An interesting insight comes from the remarkably high physicians’ willingness to know guidelines (94% of the sample), mostly encouraged by the guidelines’ ease of accessibility in our experimental design. In this respect, introducing a newsletter program and providing an alternative learning option to the standard education courses could be a solution67. More than other policy interventions, newsletter would have the features of accessibility and searchability required by physicians.

Limitations and avenues for further research

Although our experimental evidence contributes to the literature and entails important policy implications (see below) on a relevant topic, in this section we discuss some limitations and avenues for further research. The first limitation is about what our study captures in terms of physicians’ behavior. In this paper we aimed at measuring the extent of coordination among physicians’ beliefs and whether the release of guidelines improves coordination on clinical best practices. The coordination game a là Krupka and Weber31 is an approach largely employed in the literature to measure the extent of coordination among agents’ beliefs; however, nothing can be said about what this coordination on beliefs comes from. Specifically, in the context of our experiment, coordination among physicians might come from either a non-incentivized convergence of individual assessments on the most appropriate courses of action, or from an incentivized behavior of predicting what other physicians assess as the most appropriate courses of action. While it is not easy to disentangle the two sources of coordination in our experiment, a promising route might be to run an additional experiment including the physicians’ assessments on the appropriateness of the proposed courses of actions without coordination, as in Burks and Krupka29.

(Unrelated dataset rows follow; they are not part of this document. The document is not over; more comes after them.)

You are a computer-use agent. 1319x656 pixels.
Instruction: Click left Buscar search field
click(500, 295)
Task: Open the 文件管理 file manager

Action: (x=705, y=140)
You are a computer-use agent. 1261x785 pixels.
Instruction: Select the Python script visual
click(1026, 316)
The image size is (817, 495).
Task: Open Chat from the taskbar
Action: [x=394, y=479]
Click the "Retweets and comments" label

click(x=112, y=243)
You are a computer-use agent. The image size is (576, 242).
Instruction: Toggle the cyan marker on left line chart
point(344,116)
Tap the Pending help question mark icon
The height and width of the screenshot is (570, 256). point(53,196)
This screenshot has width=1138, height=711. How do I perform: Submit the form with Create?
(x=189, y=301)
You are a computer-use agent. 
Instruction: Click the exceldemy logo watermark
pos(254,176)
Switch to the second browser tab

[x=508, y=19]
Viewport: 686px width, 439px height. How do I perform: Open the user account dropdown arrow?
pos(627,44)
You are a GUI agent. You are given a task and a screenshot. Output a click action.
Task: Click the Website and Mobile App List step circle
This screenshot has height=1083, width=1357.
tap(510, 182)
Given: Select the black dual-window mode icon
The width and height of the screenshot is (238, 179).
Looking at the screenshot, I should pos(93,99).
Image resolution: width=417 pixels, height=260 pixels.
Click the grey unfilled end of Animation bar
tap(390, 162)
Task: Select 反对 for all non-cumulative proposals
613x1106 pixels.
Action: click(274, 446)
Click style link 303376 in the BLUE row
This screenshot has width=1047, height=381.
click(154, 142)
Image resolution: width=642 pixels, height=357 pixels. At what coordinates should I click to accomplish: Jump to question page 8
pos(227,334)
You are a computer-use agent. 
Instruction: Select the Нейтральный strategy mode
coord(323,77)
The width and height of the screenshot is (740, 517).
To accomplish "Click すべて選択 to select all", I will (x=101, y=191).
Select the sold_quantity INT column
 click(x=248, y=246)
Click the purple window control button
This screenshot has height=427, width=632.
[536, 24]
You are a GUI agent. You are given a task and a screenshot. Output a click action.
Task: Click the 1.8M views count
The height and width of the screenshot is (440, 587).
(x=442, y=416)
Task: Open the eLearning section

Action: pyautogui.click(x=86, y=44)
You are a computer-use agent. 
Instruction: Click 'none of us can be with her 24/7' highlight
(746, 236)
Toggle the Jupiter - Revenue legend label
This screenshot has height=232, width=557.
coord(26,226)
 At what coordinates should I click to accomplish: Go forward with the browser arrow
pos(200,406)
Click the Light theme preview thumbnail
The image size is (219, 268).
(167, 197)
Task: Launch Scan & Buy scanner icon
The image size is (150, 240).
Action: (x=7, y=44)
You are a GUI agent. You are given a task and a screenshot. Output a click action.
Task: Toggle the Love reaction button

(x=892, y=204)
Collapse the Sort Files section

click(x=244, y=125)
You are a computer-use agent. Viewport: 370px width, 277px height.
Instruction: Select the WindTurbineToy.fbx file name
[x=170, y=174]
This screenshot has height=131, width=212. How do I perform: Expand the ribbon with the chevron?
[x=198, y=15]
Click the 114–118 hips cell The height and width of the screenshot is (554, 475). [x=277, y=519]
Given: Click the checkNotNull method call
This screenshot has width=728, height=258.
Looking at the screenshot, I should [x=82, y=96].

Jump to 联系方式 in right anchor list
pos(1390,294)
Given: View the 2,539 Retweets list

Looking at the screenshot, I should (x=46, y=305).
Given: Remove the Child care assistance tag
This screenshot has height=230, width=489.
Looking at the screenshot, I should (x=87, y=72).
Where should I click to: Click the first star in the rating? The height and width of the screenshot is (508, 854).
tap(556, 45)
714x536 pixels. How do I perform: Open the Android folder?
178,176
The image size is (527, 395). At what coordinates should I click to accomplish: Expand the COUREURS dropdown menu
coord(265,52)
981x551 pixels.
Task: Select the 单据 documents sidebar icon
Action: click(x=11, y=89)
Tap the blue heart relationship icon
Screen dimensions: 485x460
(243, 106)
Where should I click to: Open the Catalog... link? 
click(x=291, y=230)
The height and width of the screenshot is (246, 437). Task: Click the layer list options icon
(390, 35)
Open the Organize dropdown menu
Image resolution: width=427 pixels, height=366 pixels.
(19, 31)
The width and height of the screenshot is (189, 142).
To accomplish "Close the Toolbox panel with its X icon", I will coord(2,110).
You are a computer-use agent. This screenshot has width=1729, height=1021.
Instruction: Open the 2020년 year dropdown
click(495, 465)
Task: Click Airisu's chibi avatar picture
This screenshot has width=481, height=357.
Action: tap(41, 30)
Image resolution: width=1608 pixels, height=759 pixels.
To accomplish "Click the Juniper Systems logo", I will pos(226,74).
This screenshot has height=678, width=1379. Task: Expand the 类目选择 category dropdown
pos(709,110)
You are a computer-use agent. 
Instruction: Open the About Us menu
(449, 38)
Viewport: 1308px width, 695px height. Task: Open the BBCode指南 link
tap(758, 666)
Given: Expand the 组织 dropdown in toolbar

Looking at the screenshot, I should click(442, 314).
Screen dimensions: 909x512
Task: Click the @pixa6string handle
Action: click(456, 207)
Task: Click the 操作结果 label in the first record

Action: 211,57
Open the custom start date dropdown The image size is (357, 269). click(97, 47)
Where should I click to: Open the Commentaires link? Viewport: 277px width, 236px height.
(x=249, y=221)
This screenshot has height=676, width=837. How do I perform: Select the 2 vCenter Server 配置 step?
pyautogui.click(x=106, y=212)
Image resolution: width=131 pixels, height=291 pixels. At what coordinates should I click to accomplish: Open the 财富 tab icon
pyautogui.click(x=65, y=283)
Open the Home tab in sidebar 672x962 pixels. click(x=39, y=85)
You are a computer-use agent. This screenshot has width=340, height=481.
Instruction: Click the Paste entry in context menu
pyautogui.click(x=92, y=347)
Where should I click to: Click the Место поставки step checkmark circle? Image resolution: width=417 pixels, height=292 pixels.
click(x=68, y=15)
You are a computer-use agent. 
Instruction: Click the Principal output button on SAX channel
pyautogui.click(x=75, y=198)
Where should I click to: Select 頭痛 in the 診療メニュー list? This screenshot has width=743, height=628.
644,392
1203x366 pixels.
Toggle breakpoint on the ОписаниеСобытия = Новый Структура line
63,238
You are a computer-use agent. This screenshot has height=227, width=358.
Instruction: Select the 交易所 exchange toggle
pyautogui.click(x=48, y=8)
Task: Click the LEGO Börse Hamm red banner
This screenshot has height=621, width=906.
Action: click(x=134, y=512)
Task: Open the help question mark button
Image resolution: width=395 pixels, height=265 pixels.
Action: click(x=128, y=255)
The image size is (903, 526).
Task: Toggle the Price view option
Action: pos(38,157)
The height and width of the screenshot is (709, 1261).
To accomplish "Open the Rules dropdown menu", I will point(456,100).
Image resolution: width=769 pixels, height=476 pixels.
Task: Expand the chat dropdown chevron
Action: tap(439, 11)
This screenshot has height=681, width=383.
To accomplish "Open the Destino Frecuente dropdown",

Another limitation might be given by the extent of the financial incentives for coordination employed in our experiment. The literature is not unanimous on what would be an appropriate extent of the incentive, especially when the behavior investigated in the experiment has its own intrinsic motivation, as it is the case in medical research. For instance, Gneezy and Rustichini41 point out that introducing monetary rewards contingent on performance may put down the intrinsic motivation for the behavior the experimenter wants to elicit. In our experiment, the financial incentive employed could be retained relatively low given the average income of real physicians participating in the experiments. While their intrinsic motivation should be already enough to incentivize their behavior, we cannot rule out that the extent of the monetary reward was indeed too low to effectively elicit their behavior. Though our agreement with the Mediterranean University of Reggio Calabria, based on the project “Experiments in Health Economics” makes us confident that elicited behaviors are authentic, further research should investigate the role of the extent of the financial incentives for coordination in the healthcare context.

Finally, a crucial avenue for future research on the role of clinical guidelines in healthcare is about their impact on the adoption of new techniques and treatment practices. While this issue is not considered in this study, the experimental setting employed in the growing experimental health literature might represent a promising approach for further investigation.